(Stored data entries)

##########

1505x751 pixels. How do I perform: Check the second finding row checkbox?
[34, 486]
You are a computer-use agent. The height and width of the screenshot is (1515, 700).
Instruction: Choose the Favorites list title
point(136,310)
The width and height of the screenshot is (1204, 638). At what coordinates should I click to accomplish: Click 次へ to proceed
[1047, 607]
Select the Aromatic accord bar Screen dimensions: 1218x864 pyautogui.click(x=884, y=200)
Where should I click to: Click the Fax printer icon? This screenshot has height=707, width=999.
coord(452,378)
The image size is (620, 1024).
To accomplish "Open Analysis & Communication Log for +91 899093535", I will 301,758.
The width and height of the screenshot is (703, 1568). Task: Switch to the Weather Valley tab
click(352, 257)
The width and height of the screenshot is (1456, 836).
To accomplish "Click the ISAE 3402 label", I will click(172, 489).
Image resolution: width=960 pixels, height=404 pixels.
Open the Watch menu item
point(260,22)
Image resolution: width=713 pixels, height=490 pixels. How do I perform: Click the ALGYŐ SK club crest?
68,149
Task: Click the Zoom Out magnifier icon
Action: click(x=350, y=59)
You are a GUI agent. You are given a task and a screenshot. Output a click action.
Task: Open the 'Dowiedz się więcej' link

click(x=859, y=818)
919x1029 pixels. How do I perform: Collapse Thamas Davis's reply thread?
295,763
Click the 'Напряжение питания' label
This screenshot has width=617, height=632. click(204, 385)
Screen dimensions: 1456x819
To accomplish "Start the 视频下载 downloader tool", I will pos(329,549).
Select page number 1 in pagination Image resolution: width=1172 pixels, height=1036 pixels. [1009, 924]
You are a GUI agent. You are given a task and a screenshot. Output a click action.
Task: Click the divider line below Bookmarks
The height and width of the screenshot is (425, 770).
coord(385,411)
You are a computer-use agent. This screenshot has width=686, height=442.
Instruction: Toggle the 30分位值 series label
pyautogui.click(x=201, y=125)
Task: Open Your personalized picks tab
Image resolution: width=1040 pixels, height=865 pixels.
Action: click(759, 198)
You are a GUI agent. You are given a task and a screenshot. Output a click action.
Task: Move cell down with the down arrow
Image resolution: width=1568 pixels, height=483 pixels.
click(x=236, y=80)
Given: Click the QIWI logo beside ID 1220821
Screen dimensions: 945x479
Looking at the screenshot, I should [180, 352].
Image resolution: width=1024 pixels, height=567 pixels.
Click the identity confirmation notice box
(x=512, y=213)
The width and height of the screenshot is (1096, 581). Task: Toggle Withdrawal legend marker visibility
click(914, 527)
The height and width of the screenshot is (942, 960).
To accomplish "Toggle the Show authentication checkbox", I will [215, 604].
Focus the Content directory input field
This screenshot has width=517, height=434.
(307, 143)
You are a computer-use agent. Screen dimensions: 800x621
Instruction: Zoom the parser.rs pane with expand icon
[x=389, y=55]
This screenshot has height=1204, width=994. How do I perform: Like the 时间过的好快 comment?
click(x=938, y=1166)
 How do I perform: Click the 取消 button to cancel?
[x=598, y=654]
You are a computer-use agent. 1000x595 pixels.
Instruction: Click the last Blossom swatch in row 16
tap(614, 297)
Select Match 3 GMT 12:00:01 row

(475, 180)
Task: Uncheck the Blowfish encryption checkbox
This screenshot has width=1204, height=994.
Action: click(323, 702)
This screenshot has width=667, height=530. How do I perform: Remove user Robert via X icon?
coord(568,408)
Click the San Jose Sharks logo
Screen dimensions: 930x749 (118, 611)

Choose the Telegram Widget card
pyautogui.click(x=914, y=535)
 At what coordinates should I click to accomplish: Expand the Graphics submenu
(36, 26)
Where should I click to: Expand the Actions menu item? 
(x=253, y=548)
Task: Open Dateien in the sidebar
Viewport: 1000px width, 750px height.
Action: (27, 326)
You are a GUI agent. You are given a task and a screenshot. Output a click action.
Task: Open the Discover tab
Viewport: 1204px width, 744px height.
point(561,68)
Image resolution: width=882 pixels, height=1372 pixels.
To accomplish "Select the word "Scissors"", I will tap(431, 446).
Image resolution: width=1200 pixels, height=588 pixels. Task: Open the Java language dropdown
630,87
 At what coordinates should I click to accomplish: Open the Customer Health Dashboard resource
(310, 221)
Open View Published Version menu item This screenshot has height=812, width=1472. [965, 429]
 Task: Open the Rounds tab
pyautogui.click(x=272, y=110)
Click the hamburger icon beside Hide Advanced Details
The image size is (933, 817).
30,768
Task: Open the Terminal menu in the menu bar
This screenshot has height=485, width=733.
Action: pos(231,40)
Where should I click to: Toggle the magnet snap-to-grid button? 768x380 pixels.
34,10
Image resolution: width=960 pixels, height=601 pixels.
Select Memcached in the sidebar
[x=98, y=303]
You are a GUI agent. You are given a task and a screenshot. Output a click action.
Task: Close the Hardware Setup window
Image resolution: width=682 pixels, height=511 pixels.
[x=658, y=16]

##########

> [Exercise]
The response should consist of all the entries, reproduced word for word.

> [Result for this exercise]
1505x751 pixels. How do I perform: Check the second finding row checkbox?
[34, 486]
You are a computer-use agent. The height and width of the screenshot is (1515, 700).
Instruction: Choose the Favorites list title
point(136,310)
The width and height of the screenshot is (1204, 638). At what coordinates should I click to accomplish: Click 次へ to proceed
[1047, 607]
Select the Aromatic accord bar Screen dimensions: 1218x864 pyautogui.click(x=884, y=200)
Where should I click to: Click the Fax printer icon? This screenshot has height=707, width=999.
coord(452,378)
The image size is (620, 1024).
To accomplish "Open Analysis & Communication Log for +91 899093535", I will 301,758.
The width and height of the screenshot is (703, 1568). Task: Switch to the Weather Valley tab
click(352, 257)
The width and height of the screenshot is (1456, 836).
To accomplish "Click the ISAE 3402 label", I will click(172, 489).
Image resolution: width=960 pixels, height=404 pixels.
Open the Watch menu item
point(260,22)
Image resolution: width=713 pixels, height=490 pixels. How do I perform: Click the ALGYŐ SK club crest?
68,149
Task: Click the Zoom Out magnifier icon
Action: click(x=350, y=59)
You are a GUI agent. You are given a task and a screenshot. Output a click action.
Task: Open the 'Dowiedz się więcej' link

click(x=859, y=818)
919x1029 pixels. How do I perform: Collapse Thamas Davis's reply thread?
295,763
Click the 'Напряжение питания' label
This screenshot has width=617, height=632. click(204, 385)
Screen dimensions: 1456x819
To accomplish "Start the 视频下载 downloader tool", I will pos(329,549).
Select page number 1 in pagination Image resolution: width=1172 pixels, height=1036 pixels. [1009, 924]
You are a GUI agent. You are given a task and a screenshot. Output a click action.
Task: Click the divider line below Bookmarks
The height and width of the screenshot is (425, 770).
coord(385,411)
You are a computer-use agent. This screenshot has width=686, height=442.
Instruction: Toggle the 30分位值 series label
pyautogui.click(x=201, y=125)
Task: Open Your personalized picks tab
Image resolution: width=1040 pixels, height=865 pixels.
Action: click(759, 198)
You are a GUI agent. You are given a task and a screenshot. Output a click action.
Task: Move cell down with the down arrow
Image resolution: width=1568 pixels, height=483 pixels.
click(x=236, y=80)
Given: Click the QIWI logo beside ID 1220821
Screen dimensions: 945x479
Looking at the screenshot, I should [180, 352].
Image resolution: width=1024 pixels, height=567 pixels.
Click the identity confirmation notice box
(x=512, y=213)
The width and height of the screenshot is (1096, 581). Task: Toggle Withdrawal legend marker visibility
click(914, 527)
The height and width of the screenshot is (942, 960).
To accomplish "Toggle the Show authentication checkbox", I will [215, 604].
Focus the Content directory input field
This screenshot has width=517, height=434.
(307, 143)
You are a computer-use agent. Screen dimensions: 800x621
Instruction: Zoom the parser.rs pane with expand icon
[x=389, y=55]
This screenshot has height=1204, width=994. How do I perform: Like the 时间过的好快 comment?
click(x=938, y=1166)
 How do I perform: Click the 取消 button to cancel?
[x=598, y=654]
You are a computer-use agent. 1000x595 pixels.
Instruction: Click the last Blossom swatch in row 16
tap(614, 297)
Select Match 3 GMT 12:00:01 row

(475, 180)
Task: Uncheck the Blowfish encryption checkbox
This screenshot has width=1204, height=994.
Action: click(323, 702)
This screenshot has width=667, height=530. How do I perform: Remove user Robert via X icon?
coord(568,408)
Click the San Jose Sharks logo
Screen dimensions: 930x749 (118, 611)

Choose the Telegram Widget card
pyautogui.click(x=914, y=535)
 At what coordinates should I click to accomplish: Expand the Graphics submenu
(36, 26)
Where should I click to: Expand the Actions menu item? 
(x=253, y=548)
Task: Open Dateien in the sidebar
Viewport: 1000px width, 750px height.
Action: (27, 326)
You are a GUI agent. You are given a task and a screenshot. Output a click action.
Task: Open the Discover tab
Viewport: 1204px width, 744px height.
point(561,68)
Image resolution: width=882 pixels, height=1372 pixels.
To accomplish "Select the word "Scissors"", I will tap(431, 446).
Image resolution: width=1200 pixels, height=588 pixels. Task: Open the Java language dropdown
630,87
 At what coordinates should I click to accomplish: Open the Customer Health Dashboard resource
(310, 221)
Open View Published Version menu item This screenshot has height=812, width=1472. [965, 429]
 Task: Open the Rounds tab
pyautogui.click(x=272, y=110)
Click the hamburger icon beside Hide Advanced Details
The image size is (933, 817).
30,768
Task: Open the Terminal menu in the menu bar
This screenshot has height=485, width=733.
Action: pos(231,40)
Where should I click to: Toggle the magnet snap-to-grid button? 768x380 pixels.
34,10
Image resolution: width=960 pixels, height=601 pixels.
Select Memcached in the sidebar
[x=98, y=303]
You are a GUI agent. You are given a task and a screenshot. Output a click action.
Task: Close the Hardware Setup window
Image resolution: width=682 pixels, height=511 pixels.
[x=658, y=16]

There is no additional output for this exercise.